Oliver raised the serious concerns of facial recognition amid the nationwide protests that have erupted over the police killing of George Floyd. The technology is being used to identify protesters, link them to their social media accounts and arrest them. For this reason, it’s been encouraged not to post photos of protesters.

The host even took it a step further, showing clips of MIT Researcher Joy Buolamwini discussing her findings of Amazon’s Rekognition system. Despite the overall accuracy rate being high, white male faces were more easily detected than darker women — even Oprah Winfrey.

“White guy, no problem,” Oliver said. “Which yes, is the unofficial motto of history. But it’s not like what we needed right now was for computers to somehow find a way to exacerbate the problem.”

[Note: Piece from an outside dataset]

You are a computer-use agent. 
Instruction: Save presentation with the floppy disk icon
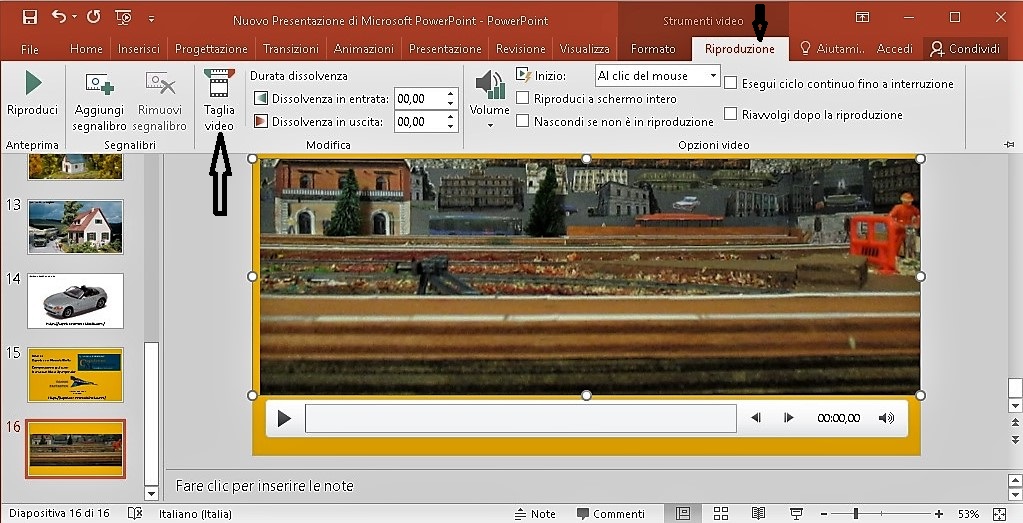[29, 17]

Oliver explains that a federal study showed that Asian and African American people were up to 100 times more likely to be misidentified than white men, citing examples of mistaking college students for terrorists.

“On the one hand, these technological issues could get smoothed out over time,” he said. “But even if this technology eventually becomes perfect, we should really be asking ourselves how much we’re comfortable with it being used — by police, by government, by companies or indeed, by anyone.”

Oliver also explained that while locations like San Francisco have banned facial recognition, it’s limited to city law enforcement, not federal or private companies. “We need a comprehensive nationwide policy, and we need it right now,” he said. “Because again, there are worries it’s being used in the protests we are seeing now.”